Sunday, 23 December 2018

Exodus 1:8-14 – Discomfort, a signal of God’s new direction

Exodus 1:8 sets the stage for the coming oppression that the descendants of Israel would have to suffer. A new king who did not know about Joseph came into power. The future of their stay in Egypt had become bleak. In God’s design, Egypt was not their home. In Genesis 50:24, Joseph in his deathbed reminded the people of Israel. He told them, “God will surely come to your aid and take you up out of this land to the land He promised on oath to Abraham, Isaac and Jacob.” Like Egypt to the people of Israel, so is this world to us. Every time we feel comfortable with the world and then the good times seem to be coming to an end, remember this world is not our home. We are just passing through. Like what He had for Israel, God also has a grander goal for us. And He intends to take us there. The discomfort we may feel about what’s happening around us could be a signal of hard times ahead but also the start of a new journey into the grander plan God has for us.

In politics, it’s all about who we know. Unfortunate for the children of Israel, the new Pharaoh did not know Joseph. And it meant that the future of Israel would be gloomy. The new monarch didn’t feel obligated to be cordial to the descendants of Israel. In the process of time, the Egyptians began to fear the increasing number of Israelites. And soon their fear caused them to see the Israelites as a threat. Eventually, the threat turned into hate. And with intense hatred, they then sought to suppress them. What the new king did to the descendants of Israel, is what Satan through his legions of dark forces would do to us. Their attack could be relentless when we are right smack in the centre of God’s plan for our future. This makes it necessary for us to stay faithfully connected to God. Yes, even in times of unrelenting hardship.  

The craziness of the whole scene is that the new Pharaoh, despite his superior military advantage, could be so fearful and paranoid of a people who had none. So, he created an excuse to impose hardships for the people of Israel. An excuse we know is just pretense and lies disguised as truth. He vainly imagined that the people of Israel would join with an enemy force to attack them. So, he organized them into bondage and make them do their bidding. Verse 11 tells us that the Egyptians “…appointed taskmasters over them to afflict them with hard labor. And they built for Pharaoh storage cities, Pithom and Raamses.” But the cruelty did not help their cause. “The more they afflicted them, the more they multiplied and the more they spread out so that they were in dread of the sons of Israel.” They were oblivious that those were God’s people and He was their backing. We too can take heart in times of our hardship. In his letter to the Romans, the Apostle Paul asserted that “If God is for us, who can be against us?” And also “If God did not spare His only Son but gave Him for us, will He not together with Him gives us all things?” This question presupposes “Yes” for an answer. Yes, God will grant us the victory.

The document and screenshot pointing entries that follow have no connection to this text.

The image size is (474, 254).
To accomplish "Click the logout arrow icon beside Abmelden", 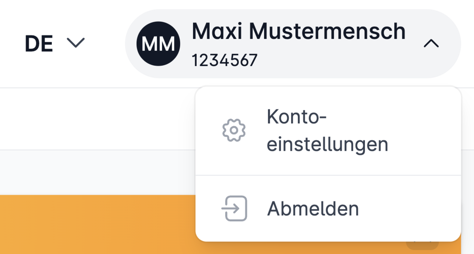I will [234, 208].
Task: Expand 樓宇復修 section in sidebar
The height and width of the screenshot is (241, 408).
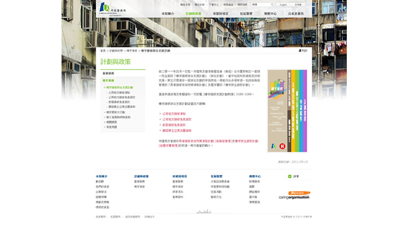Action: point(108,81)
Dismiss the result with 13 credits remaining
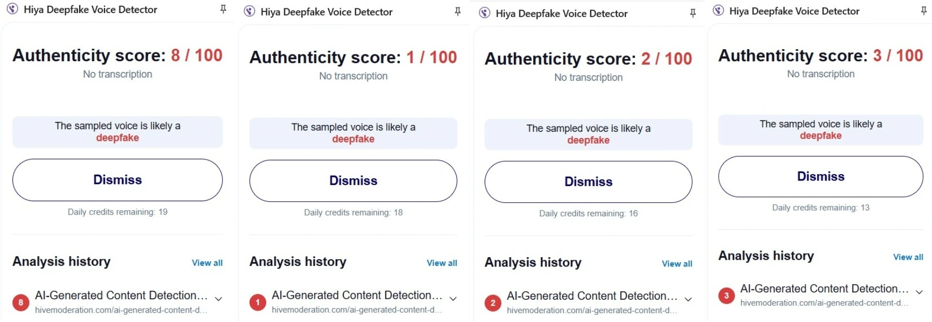Screen dimensions: 932x322 click(x=821, y=177)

Pharaoh’s strategy was demonically inspired. His plan was to supress the people of Israel and to disable them from focusing on God. This is a lesson for us. Trials and temptations can cause us to turn our focus away from God, and to the difficult circumstances that we may be facing. Satan uses hardship to distract us. Through them he makes us discouraged and drives us into despair. We refuse to let him do that to us. We take the example of Jesus, who though He was God’s Son, learned obedience through the things He suffered. According to Hebrews 12:2, Jesus, “…who for the joy set before Him endured the cross, despising the shame, and has sat down at the right hand of the throne of God.” He left us an example to the path of victory.